その愛らしさに、金森は思わず目を細めた。
「えっと、成功、したんだよね?」
清川が控えめに二人に問いかけた。
「あ、藍。ごめんね、こういう時、置き去りにしがちになっちゃって。そうだよ、あの子はちゃんと、マボロシに成れたみたい。猫とは、ちょっと違う見た目をしているけれど」
金森が両手を合わせて詫びると、清川は緩く首を振った。
「ううん。それは、仕方ないと思うから、いいよ。でも、今みたいに、後から説明してね。えっと、ブラッドナイトさん? は、どんな見た目をしているの?」
安心しつつもブラッドナイトの詳細に興味津々のようで、清川はワクワクと金森の言葉を待った。
「ブラッドナイトはだな……」
「赤い毛並みに黒いトラ模様がついていて、蝙蝠みたいな羽が生えてるよ。体つきはしっかりしてるし、牙や爪が鋭いから、ちょっとトラっぽい」
ブラッドナイトの見た目を熱く語ろうとする赤崎を制して簡潔に言うと、清川は目を丸くして驚いた。
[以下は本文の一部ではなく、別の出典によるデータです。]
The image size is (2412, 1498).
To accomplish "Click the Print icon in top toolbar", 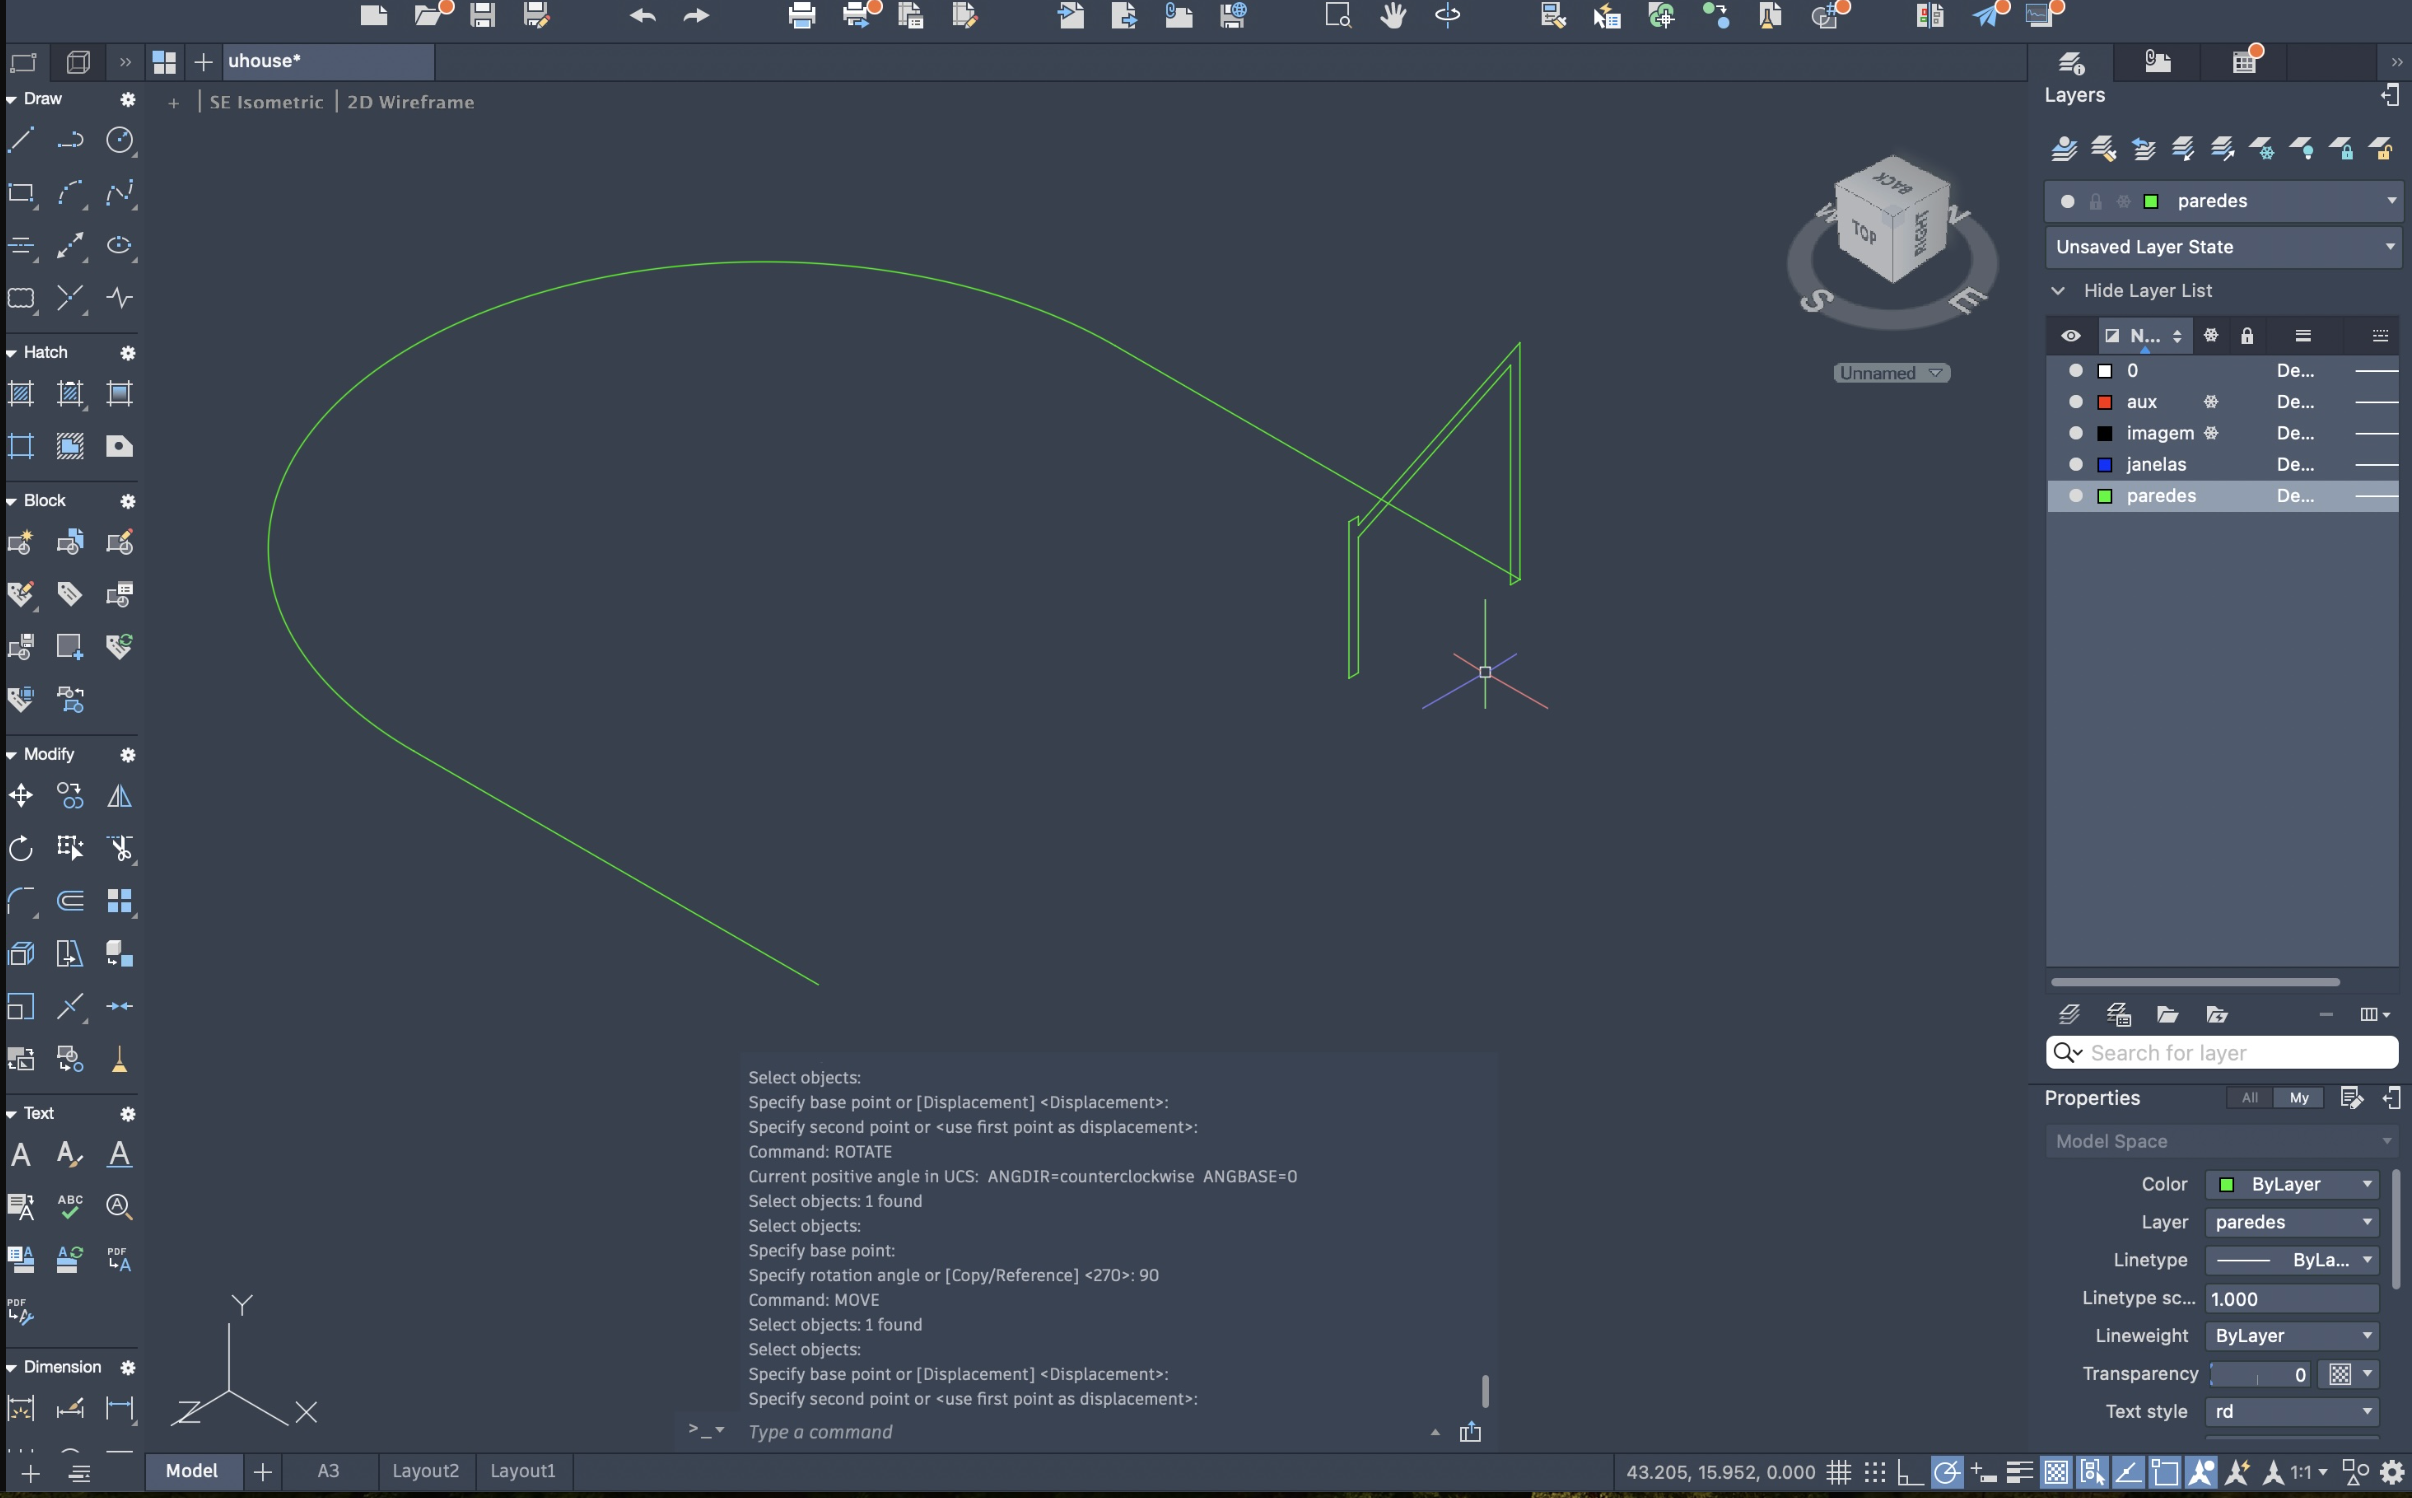I will coord(801,15).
「そんな、見た目なんだ。見てみたいな。ええと、よろしくね、ブラッドナイトさん」
空気を抱くように見える赤崎の両腕に、丁寧に挨拶をすると、ブラッドナイトも甲高く鳴いて挨拶を返した。
見た目とは裏腹に、随分と人懐っこいようだ。
少し前の緊迫した重たい雰囲気とは正反対の、穏やかで平和な雰囲気が流れる。